“l’inizio
di un luogo è legato spesso alla fine di un altro”
“Ho cominciato a raccogliere
memorie di luoghi abbandonati, in via di abbandono, a rischio spopolamento e
svuotamento quaranta anni fa”. Così l’antropologo calabrese Vito Teti inizia “Quel che resta – l’Italia dei paesi, tra abbandoni e ritorni”
(Donzelli editore), un bellissimo libro che si colloca tra il saggio
antropologico e il romanzo, il diario intimistico e il reportage. “I grandi
antropologi – scrive Claudio Magris nella prefazione del libro – sono insieme
storici, archeologi che scavano nello spazio e nel tempo, nel passato e anche
nel presente, e per questo sono, nel senso forte, dei poeti”.
Io credo che sia davvero raro
trovare, nel firmamento letterario dei nostri tempi, un’opera così appassionante
che sappia fondersi tra analisi storico-antropologica e poesia, sentimento e
ragione.
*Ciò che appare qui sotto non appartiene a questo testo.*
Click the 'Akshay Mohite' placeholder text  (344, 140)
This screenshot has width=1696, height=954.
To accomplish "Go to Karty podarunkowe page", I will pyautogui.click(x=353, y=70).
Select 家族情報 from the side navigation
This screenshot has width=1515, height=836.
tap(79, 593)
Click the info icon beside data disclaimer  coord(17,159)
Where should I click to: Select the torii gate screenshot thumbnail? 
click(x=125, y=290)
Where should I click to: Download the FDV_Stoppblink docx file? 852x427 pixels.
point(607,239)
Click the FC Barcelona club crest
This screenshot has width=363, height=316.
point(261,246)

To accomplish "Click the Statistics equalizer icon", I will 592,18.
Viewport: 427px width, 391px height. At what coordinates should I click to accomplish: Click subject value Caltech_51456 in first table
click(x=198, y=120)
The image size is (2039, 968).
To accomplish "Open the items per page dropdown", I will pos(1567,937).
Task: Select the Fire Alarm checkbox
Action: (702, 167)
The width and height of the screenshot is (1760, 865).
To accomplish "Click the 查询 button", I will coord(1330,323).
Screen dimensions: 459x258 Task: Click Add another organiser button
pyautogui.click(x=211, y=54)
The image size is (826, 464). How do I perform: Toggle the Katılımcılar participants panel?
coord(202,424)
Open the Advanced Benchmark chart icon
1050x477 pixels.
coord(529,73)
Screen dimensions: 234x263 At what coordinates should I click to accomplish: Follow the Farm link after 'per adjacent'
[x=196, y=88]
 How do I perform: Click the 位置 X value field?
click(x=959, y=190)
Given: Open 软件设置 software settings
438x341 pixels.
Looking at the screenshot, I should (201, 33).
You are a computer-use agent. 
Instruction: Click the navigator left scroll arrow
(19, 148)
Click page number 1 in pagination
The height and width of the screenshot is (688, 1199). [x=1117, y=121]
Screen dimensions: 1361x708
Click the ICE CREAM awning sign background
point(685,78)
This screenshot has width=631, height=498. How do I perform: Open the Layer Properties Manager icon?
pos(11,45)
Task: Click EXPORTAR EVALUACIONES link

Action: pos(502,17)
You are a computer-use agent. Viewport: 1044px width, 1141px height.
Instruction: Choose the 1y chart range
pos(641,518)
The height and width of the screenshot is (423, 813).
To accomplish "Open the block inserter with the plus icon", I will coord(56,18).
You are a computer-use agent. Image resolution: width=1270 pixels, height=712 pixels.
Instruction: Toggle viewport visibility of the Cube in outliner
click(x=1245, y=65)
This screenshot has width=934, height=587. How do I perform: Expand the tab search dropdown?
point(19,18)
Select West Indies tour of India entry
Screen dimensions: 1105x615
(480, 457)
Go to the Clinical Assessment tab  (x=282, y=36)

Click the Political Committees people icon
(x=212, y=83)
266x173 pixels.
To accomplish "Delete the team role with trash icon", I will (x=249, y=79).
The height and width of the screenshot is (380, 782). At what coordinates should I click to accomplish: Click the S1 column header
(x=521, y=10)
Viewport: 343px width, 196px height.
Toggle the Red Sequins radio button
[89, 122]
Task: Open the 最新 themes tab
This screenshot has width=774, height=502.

Con questo suo libro Teti riesce a toccare le corde più sensibili del
nostro animo: ci fa commuove e riflettere sul senso della vita e della morte e
su “quel che resta”: di esperienze passate, di tradizioni, di storie, di
legami, di memorie, di paesi che si spopolano e muoiono. E lo fa attraverso un
racconto a tratti autobiografico, intriso di malinconia e di poesia, un viaggio
tenero e affettuoso nell’Italia “dei paesi, tra abbandoni e ritorni”, come
recita il sottotitolo. I paesi abbandonati, la case chiuse che custodiscono le
memorie degli antichi abitanti, le rovine che restano a testimoniare un antico
passato “possono continuare a vivere – scrive l’autore - soltanto attraverso la
letteratura e la scrittura. Gli oggetti, i materiali, le cose, le parole del
mondo perduto e sommerso rivivono, almeno per un attimo, nel momento in cui
vengono nominati”. Perciò, fino a quando ci sarà qualcuno che ricorda un paese
e mantiene viva la sua memoria, ne ricostruisce la sua storia, quel paese non
scompare del tutto. E continua a vivere.
I resti di città e monumenti,
che assurgono a testimonianza di antiche civiltà, hanno sempre esercitato su di
noi fascino e attrazione e, almeno a partire dal Settecento, è difficile
immaginare la bellezza in modo separato dalle rovine. L’autore del libro fa
notare che sempre più spesso le rovine del passato convivono con le rovine/macerie
del presente, quest’ultime provocate dal passare del tempo, dall’incuria dell’uomo,
ma anche dalle calamità naturali: come quelle case costruite con chissà quali
speranze e troppo in fretta abbandonate, oppure come quelle nuove costruzioni
in cemento, a più piani, lasciate incompiute che finiscono per deturpare in
maniera violenta il paesaggio o come quelle vecchie case di paese diventate
ruderi a seguito della morte degli originari proprietari, ma anche a seguito
della loro partenza verso paesi lontani. E come dimenticare, poi, le macerie di
interi paesi distrutti dal terremoto, che stanno lì a testimoniare la furia
devastatrice del sisma e soprattutto le tante, troppe, vite spezzate. Certo,
bisogna sempre distinguere tra macerie e rovine: le macerie non parlano, sono
“un puro ingombro, vuoto a perdere”, le rovine, al contrario, ci ricollegano “a
un tempo passato che dura nel presente...possono rappresentare memoria, ma
anche vita, diventare elementi di un diverso sentimento dei luoghi”. Ma sono
soprattutto le case abbandonate che hanno la forza di stabilire “collegamenti
tra coloro che sono rimasti e coloro che sono partiti”. E coloro che sono
partiti rappresentano la ragione principale dello spopolamento di un paese,
nella Calabria raccontata da Teti così come in qualsiasi altro luogo
dell’Italia. Con l’emigrazione di massa degli anni passati - che ha interessato
soprattutto le regioni meridionali - intere comunità si sono frantumate e
disperse dando origine in territori lontani (Americhe, Francia, Germania ecc.)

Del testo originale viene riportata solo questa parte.